De kosten van (vrijwillig) budgetbeheer komen voor vergoeding in aanmerking, indien:
- a.
de noodzaak van het budgetbeheer voldoende onderbouwd kan worden, bijvoorbeeld door de voorgeschiedenis en de feitelijke situatie en de mate van urgentie daarbij, van de betrokkene; en
- b.
de budgetbeheerder is aangesloten bij de Branchevereniging van Professionele Bewindvoerders en Inkomensbeheerders (BPI).
- 4.
Bijzondere bijstand voor vrijwillig budgetbeheer wordt verleend gedurende maximaal één jaar. Eventuele verlenging na een jaar is slechts mogelijk na een schriftelijke verantwoording door de budgetbeheerder over de gang van zaken in het voorgaande jaar, waarbij moet worden toegelicht waarom belanghebbende na een jaar nog niet in staat is om zelfstandig zijn financiën te beheren.

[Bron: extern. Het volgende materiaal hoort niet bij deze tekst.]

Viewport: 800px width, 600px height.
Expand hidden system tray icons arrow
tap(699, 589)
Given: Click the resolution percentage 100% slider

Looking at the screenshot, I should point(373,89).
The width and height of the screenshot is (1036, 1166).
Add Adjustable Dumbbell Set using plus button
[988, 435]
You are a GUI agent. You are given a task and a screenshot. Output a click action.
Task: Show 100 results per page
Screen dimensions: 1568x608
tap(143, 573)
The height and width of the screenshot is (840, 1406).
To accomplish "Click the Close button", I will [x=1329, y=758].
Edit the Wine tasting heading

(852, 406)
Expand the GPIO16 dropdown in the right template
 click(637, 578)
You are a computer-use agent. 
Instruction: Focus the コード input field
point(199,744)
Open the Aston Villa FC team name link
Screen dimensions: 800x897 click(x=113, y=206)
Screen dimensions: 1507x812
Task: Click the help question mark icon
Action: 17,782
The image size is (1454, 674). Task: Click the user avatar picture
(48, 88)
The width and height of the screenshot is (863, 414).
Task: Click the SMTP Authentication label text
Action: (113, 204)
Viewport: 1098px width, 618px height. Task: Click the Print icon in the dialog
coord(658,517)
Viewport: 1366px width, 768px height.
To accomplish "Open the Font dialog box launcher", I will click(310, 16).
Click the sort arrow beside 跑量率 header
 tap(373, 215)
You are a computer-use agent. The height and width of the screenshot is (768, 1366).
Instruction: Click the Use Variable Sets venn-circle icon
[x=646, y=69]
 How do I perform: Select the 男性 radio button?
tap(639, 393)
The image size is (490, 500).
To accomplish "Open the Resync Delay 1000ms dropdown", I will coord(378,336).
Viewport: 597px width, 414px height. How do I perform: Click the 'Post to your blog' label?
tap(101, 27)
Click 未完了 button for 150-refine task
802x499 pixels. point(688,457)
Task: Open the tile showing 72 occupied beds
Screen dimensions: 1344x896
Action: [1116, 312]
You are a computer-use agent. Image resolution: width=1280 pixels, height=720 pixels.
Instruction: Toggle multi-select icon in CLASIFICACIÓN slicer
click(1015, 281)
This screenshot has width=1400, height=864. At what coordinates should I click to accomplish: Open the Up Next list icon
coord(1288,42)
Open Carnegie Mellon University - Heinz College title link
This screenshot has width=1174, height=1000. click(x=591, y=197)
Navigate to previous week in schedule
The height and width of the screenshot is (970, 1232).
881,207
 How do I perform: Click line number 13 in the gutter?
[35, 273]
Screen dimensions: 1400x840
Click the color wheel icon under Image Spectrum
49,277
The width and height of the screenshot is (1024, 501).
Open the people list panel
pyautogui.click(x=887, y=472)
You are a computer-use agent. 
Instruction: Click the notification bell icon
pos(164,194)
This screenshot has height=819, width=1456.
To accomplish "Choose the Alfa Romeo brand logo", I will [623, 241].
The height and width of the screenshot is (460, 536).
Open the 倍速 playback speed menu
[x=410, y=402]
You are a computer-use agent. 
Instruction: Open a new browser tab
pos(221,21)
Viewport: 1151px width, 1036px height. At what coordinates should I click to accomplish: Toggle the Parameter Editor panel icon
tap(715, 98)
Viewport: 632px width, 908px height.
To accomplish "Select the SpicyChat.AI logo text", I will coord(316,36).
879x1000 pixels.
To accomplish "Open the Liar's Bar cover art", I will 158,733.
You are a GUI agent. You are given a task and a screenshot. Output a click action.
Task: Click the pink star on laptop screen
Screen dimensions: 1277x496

Artikel 14. Categoriale bijzondere bijstand voor chronisch zieken, gehandicapten en ouderen.
- 1.
Aan de persoon die behoort tot een of meer van de volgende doelgroepen kan op aanvraag een bijdrage verstrekt worden ter financiering van extra kosten in verband met ziekte, handicap of ouderdom:
- a.
personen die de pensioengerechtigde leeftijd hebben bereikt;
- b.
personen die langdurige thuiszorg en/of maaltijdvoorziening ontvangen (langer dan 1 jaar);
- c.
personen die een voorziening op grond van de Wet maatschappelijke ondersteuning voor wonen, vervoer of huishoudelijke verzorging of een rolstoel ontvangen;
- d.
personen die in het bezit zijn van een gehandicaptenparkeerkaart;
- e.
personen die voor 80-100% arbeidsongeschikt zijn verklaard;
- f.
personen die leiden aan o.a. cara, cystic fibrosis, chronische artritis, diabetes mellitus, hartafwijkingen, hemofilie, kanker, ziekte van Parkinson en multiple sclerose.
- 2.
De aanvrager dient te beschikken over een zelfstandige woonruimte en een zelfstandige huishouding te voeren.
- 3.
De in artikel 14 lid 1 genoemde categorieën komen slechts voor verlening van een bijdrage in aanmerking, indien op datum van de aanvraag:
- a.
het inkomen niet meer bedraagt dan 110% van de van toepassing zijnde bijstandsnorm, inclusief toeslagen en verlagingen conform de gemeentelijke Toeslagenverordening;
- b.
het vermogen niet meer bedraagt dan de vermogensgrens genoemd in artikel 34 van de Wet werk en bijstand.
- 4.
De hoogte van de vergoeding bedraagt € 150,- per persoon per kalenderjaar.
Artikel 15. Collectieve zorgverzekering
- 1.
Het college stelt een collectieve zorgverzekering beschikbaar aan belanghebbenden met een inkomen dat niet meer bedraagt dan 110% van de van toepassing zijnde bijstandsnorm, inclusief toeslagen en verlagingen conform de gemeentelijke Toeslagenverordening.
- 2.
Deelname aan de collectieve zorgverzekering is slechts mogelijk vanaf 1 januari van elk kalenderjaar.
- 3.
De polisvoorwaarden van de collectieve zorgverzekering en de eventuele bijdrage aan de kosten die door het college wordt verleend, worden jaarlijks bekend gemaakt via de gemeentelijke website.